■ GIVEN TASK
Starting at the line that contains "Choose the kitchen sink" and ending at the line that contains "Screen dimensions: 516x360 243,133", give those lines again, requests included, with each click coordinate in the answers multiplied by 0.35 and rounded to a whole number, halves up. Leave the requests unchanged.

■ EXERCISE MATERIAL
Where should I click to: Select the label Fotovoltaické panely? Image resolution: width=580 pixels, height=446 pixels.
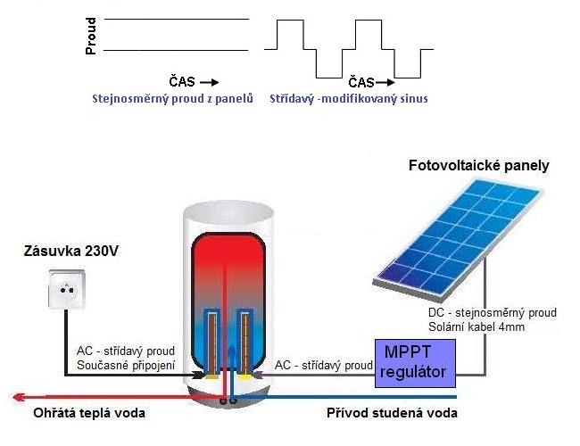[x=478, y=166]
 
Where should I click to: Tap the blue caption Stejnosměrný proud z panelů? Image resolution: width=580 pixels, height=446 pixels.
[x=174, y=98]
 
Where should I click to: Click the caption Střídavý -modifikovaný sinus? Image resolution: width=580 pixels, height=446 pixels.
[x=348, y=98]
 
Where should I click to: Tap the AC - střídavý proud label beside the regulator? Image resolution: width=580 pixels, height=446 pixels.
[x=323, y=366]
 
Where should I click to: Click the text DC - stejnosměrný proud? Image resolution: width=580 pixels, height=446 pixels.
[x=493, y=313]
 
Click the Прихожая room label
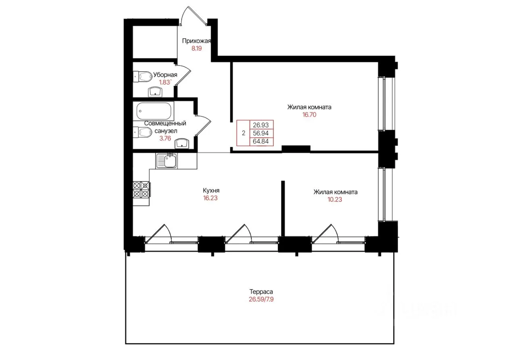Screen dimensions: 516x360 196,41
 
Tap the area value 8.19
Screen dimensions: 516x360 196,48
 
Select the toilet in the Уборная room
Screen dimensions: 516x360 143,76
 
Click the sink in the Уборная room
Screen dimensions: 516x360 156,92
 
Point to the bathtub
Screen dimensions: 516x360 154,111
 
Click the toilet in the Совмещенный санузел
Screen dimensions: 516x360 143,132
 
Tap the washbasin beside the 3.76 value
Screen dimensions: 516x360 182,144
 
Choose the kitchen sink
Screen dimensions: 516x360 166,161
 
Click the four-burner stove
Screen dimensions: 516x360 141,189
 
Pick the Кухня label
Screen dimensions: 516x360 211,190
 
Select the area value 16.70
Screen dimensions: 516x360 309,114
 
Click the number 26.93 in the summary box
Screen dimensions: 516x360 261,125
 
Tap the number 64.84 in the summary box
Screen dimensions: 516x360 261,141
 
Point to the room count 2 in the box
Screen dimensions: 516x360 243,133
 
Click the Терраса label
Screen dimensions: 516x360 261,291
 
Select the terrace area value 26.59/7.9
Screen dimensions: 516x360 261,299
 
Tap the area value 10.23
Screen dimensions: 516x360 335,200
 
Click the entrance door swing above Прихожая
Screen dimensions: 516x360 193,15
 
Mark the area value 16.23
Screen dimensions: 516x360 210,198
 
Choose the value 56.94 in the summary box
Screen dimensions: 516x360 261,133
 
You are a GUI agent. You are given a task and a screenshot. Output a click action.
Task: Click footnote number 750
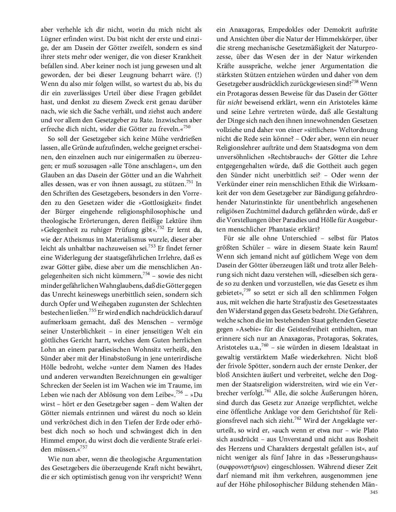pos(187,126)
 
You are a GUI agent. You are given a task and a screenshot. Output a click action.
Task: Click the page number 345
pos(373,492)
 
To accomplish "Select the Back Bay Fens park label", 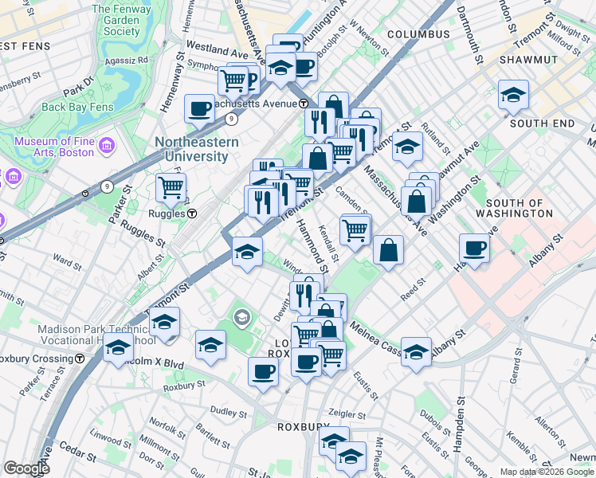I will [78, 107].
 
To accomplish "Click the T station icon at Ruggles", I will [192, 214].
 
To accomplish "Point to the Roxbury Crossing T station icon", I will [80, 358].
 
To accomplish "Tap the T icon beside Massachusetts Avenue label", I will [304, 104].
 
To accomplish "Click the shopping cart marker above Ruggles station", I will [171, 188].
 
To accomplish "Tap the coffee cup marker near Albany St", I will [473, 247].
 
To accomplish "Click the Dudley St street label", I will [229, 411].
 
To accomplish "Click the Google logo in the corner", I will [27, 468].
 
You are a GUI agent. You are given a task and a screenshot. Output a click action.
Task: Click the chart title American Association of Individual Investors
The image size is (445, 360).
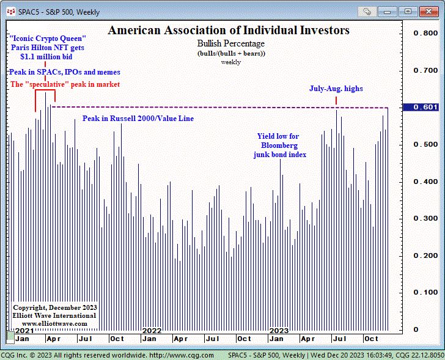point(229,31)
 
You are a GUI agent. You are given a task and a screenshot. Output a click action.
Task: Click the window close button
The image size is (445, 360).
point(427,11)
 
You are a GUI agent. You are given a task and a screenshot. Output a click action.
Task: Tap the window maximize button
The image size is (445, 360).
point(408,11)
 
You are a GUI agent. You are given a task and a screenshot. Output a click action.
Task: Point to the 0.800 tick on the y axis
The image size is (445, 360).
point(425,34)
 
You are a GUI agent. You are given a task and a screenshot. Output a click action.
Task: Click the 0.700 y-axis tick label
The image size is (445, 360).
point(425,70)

--

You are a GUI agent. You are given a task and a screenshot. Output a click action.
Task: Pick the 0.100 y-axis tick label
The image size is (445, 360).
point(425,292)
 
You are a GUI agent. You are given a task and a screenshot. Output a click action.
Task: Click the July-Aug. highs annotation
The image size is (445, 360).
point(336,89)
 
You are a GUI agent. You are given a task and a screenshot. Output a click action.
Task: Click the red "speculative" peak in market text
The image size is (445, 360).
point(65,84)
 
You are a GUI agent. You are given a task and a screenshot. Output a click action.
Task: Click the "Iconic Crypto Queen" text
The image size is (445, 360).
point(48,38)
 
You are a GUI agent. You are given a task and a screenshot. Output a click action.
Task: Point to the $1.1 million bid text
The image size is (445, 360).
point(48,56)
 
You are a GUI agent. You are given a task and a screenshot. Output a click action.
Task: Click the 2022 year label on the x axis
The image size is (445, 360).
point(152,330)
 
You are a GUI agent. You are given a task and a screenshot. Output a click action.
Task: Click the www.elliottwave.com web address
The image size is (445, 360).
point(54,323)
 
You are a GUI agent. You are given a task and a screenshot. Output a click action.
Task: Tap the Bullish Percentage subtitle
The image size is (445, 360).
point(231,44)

■ TASK RESULT
Choose the kitchen sink
Screen dimensions: 516x360 58,56
 
Click the four-burner stove
Screen dimensions: 516x360 49,66
 
Pick the Кухня label
Screen dimensions: 516x360 74,67
 
Select the area value 16.70
Screen dimensions: 516x360 108,40
 
Click the number 26.93 in the summary box
Screen dimensions: 516x360 91,44
 
Tap the number 64.84 in the summary box
Screen dimensions: 516x360 91,49
 
Point to the room count 2 in the box
Screen dimensions: 516x360 85,47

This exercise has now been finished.